General information
- Location: Autopista Norte with Calle 152 Usaquén and Suba, Bogotá Colombia

History
- Opened: 2001

Services
| Preceding station | TransMilenio |  |  | Following station |
| Calle 161 towards Terminal |  | B |  | Calle 146 towards Héroes |

Location

= Mazurén (TransMilenio) =

Mazurén is a simple station, part of the TransMilenio mass transit system of Bogotá, Colombia.

==Location==
The station is located in northern Bogotá, specifically on Autopista Norte with Calle 152.

It serves the Las Margaritas and Mazurén neighborhoods.

==History==
After the opening of the Portal de Usme in early 2001, the Autopista Norte line was opened. This station was added as a northerly expansion of that line, which was completed with the opening of the Portal del Norte later that year.

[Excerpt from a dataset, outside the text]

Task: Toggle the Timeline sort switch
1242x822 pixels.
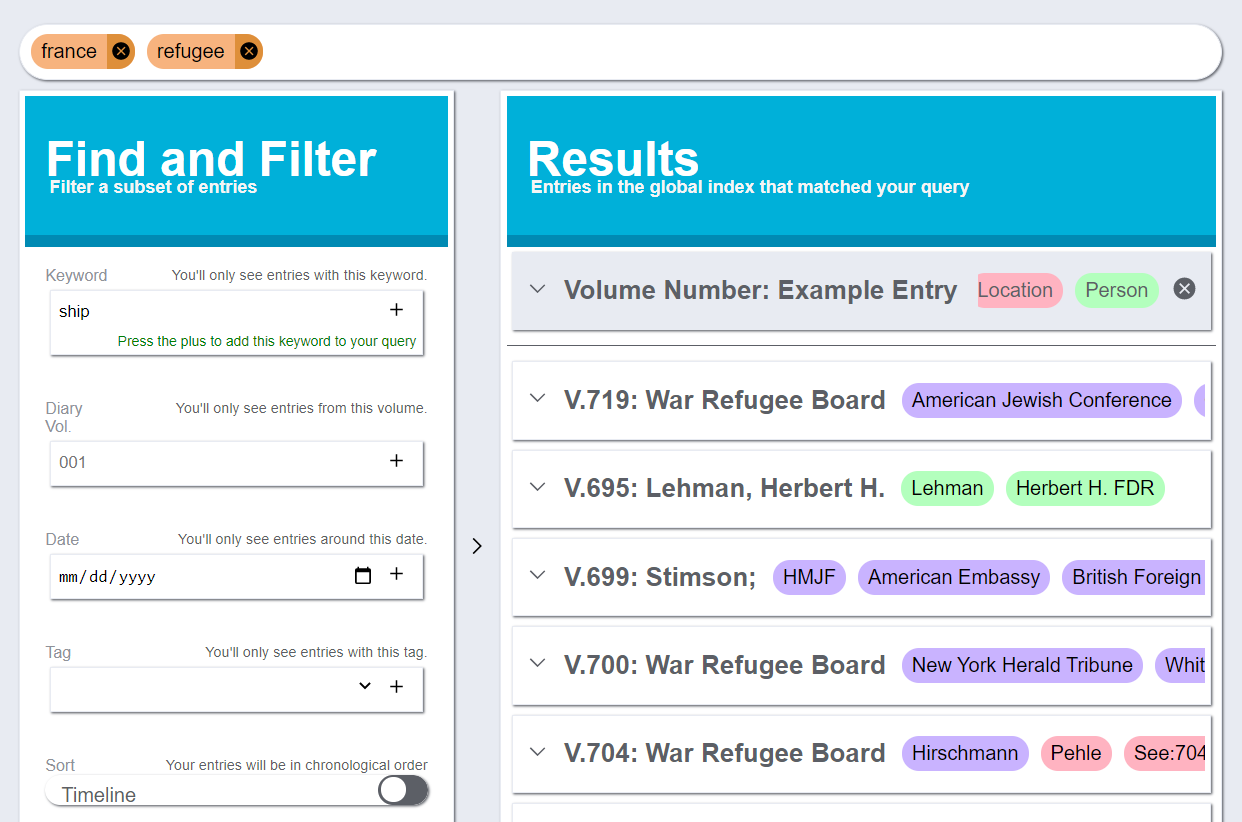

The station is named Mazurén due to its proximity to the Centro Comercial Mazurén and the Mazurén residential area. Also near the station are the Liceo de Cervantes and Calle 153.

==Station Services==
=== Old trunk services ===

Services rendered until April 29, 2006
| Kind | Routes | Frequency |
|---|---|---|
| Current |  | Every 3 minutes on average |
| Express | Expreso 60 Expreso 140 Expreso 150 | Every 2 minutes on average |

===Main Line Service===

Services since April the 29th 2006
| Type | Northwards | Southwards | Frequency |
|---|---|---|---|
| Local | 8 | 8 | Every three minutes |
| Express Monday through Saturday All day | B10 / B11 / B13 | D10 / G11 / H13 | Every two minutes |
| Express Monday through Friday Morning rush |  | H51 | Every two minutes |

===Feeder routes===
This station does not have connections to feeder routes.

===Inter-city service===
This station does not have inter-city service.